Unwanted sexual advances is harassment and the OP has a valid point.

Sexual Harassment Fact Sheet
Men don't tell anyone. We tell them to get lost or beat their a**. That's how it's done.
 
Old 03-18-2011, 10:29 AM
 
Location: Up above the world so high!
45,217 posts, read 100,729,092 times
Reputation: 40199
Quote:
Originally Posted by LuckyGem View Post
I don't think it's homophobic to say that there's a creepy gay dude who won't take no for an answer and is leering at him sexually.

I guess you've never been perved by someone you told you weren't interested. It's harassment. Plain and simple.

And it's sexual harassment to continue with sexual advances which aren't wanted or returned.

This has nothing to do with homophobia. What's to be fearful of a homosexual? It's unwanted leering and sex talk. And that's harassment.

If it happened to a female from a guy it would still be harassment.

If some guy was staring at your boobs when you're talking to him and he's making comments about how much he'd like to touch them every time he sees you that's harassment.
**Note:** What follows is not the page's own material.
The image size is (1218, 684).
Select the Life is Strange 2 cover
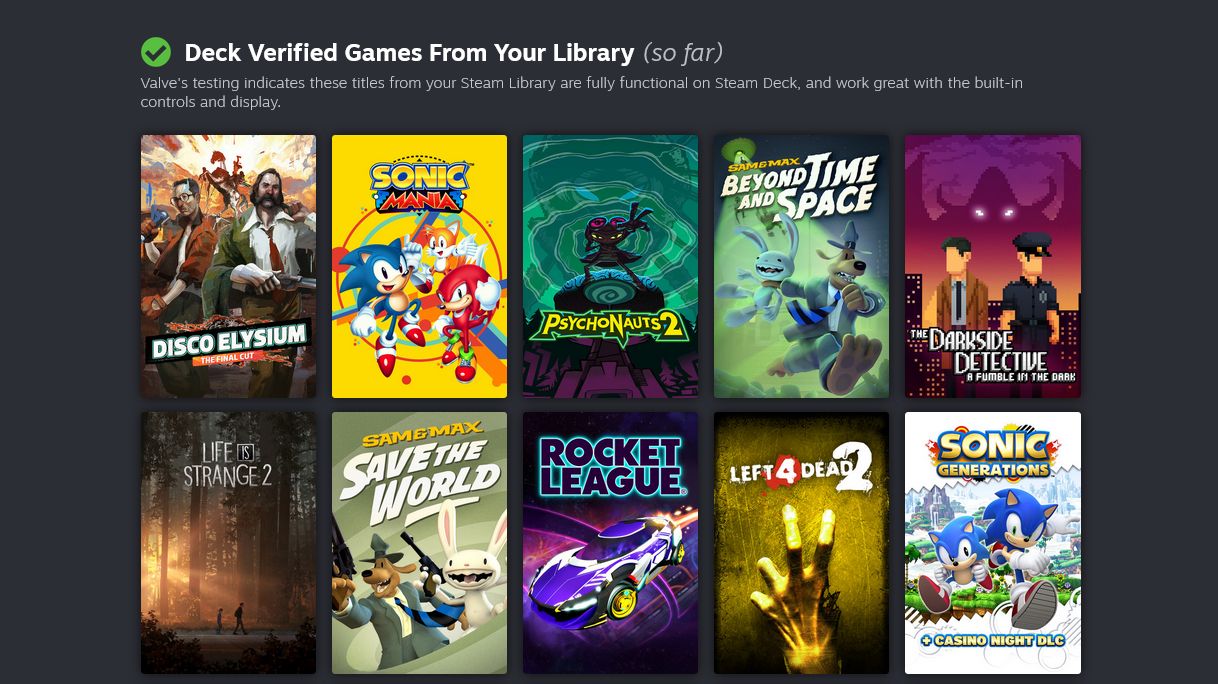pyautogui.click(x=228, y=543)
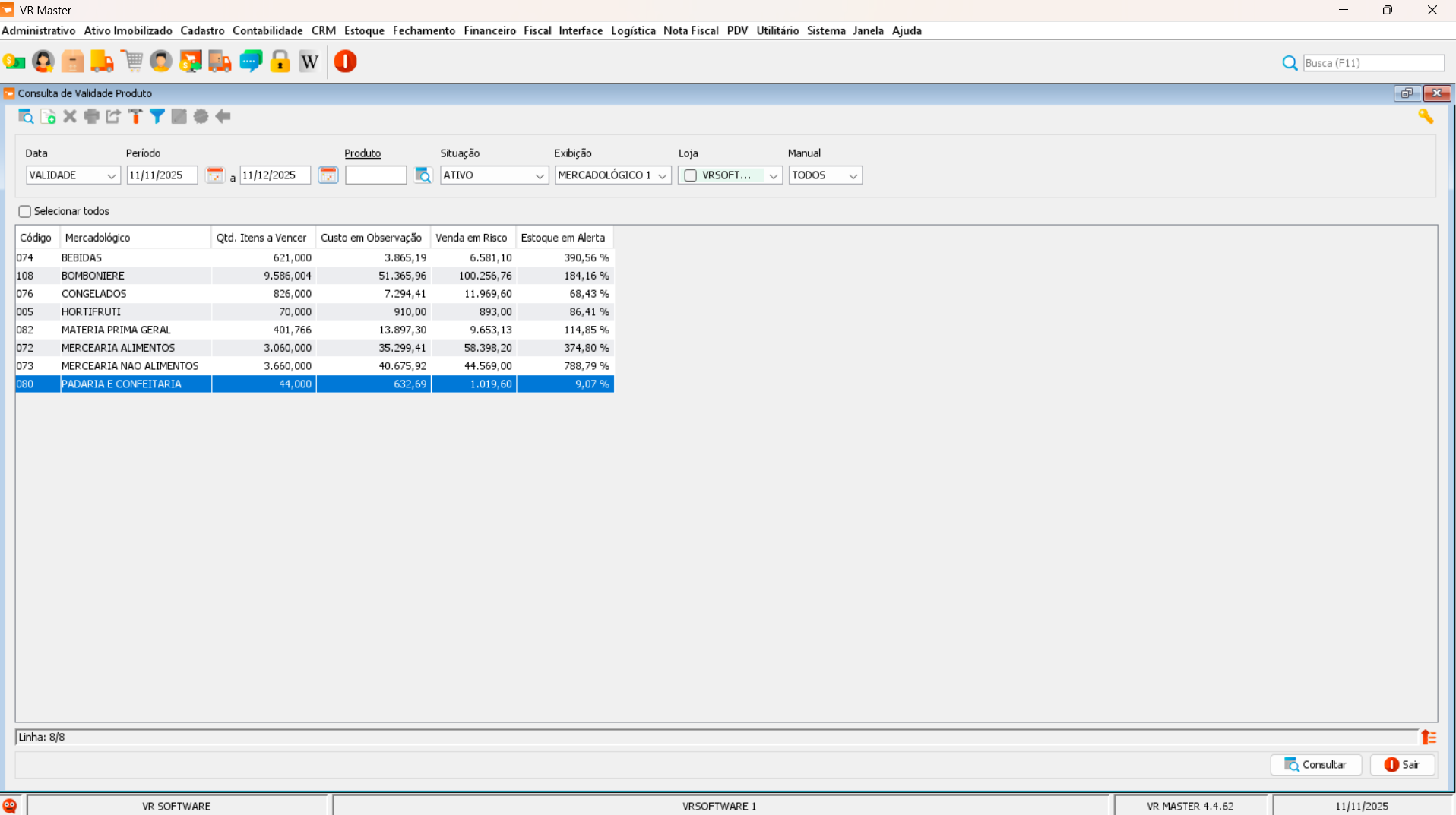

Makes no difference if it's coming from a guy to a guy or - from a guy to a female.

Unwanted sexual advances is harassment and the OP has a valid point.



http://www.un.org/womenwatch/osagi/pdf/whatissh.pdf


Exactly. Personally, I have no fear of homosexuals and don't believe there IS anything to fear.

But homophobics DO have that fear, as irrational as that is.

I read our OP one way, you read him another

I am, of course, very sympathetic to anyone being stalked by a predator. I would suggest that if our OP really believes he is being stalked that he take two of his biggest buddies to have a conversation with the guy who can't seem to take "no" for an answer.
 
Old 03-18-2011, 11:10 AM
 
Location: Where Dance Music comes first
1,904 posts, read 2,987,357 times
Reputation: 2260
Quote:
Originally Posted by LuckyGem View Post
I don't think it's homophobic to say that there's a creepy gay dude who won't take no for an answer and is leering at him sexually.
No it's not OP, but OP is homophobic nonetheless.

Quote:
Originally Posted by 1bright_future View Post
It honestly makes me feel disgusted/sickened/unclean/morally hurt/angered when a creepy gay man repeatedly makes sexual overtones/advances towards me after telling the creep I'm straight multiple times.

I have had women try to pursue me before, and one that has tried for almost 2 years now, however, I have never felt creeped out by a woman I am definitely not interested in , pursuing me, making physical contact, or undressing me with her eyes or making sexual flirts with me, etc.
This is Homophobia.
 
Old 03-18-2011, 11:21 AM
 
3,409 posts, read 4,645,401 times
Reputation: 1431
Quote:
Originally Posted by lovesMountains View Post
Exactly. Personally, I have no fear of homosexuals and don't believe there IS anything to fear.

But homophobics DO have that fear, as irrational as that is.

I read our OP one way, you read him another

I am, of course, very sympathetic to anyone being stalked by a predator. I would suggest that if our OP really believes he is being stalked that he take two of his biggest buddies to have a conversation with the guy who can't seem to take "no" for an answer.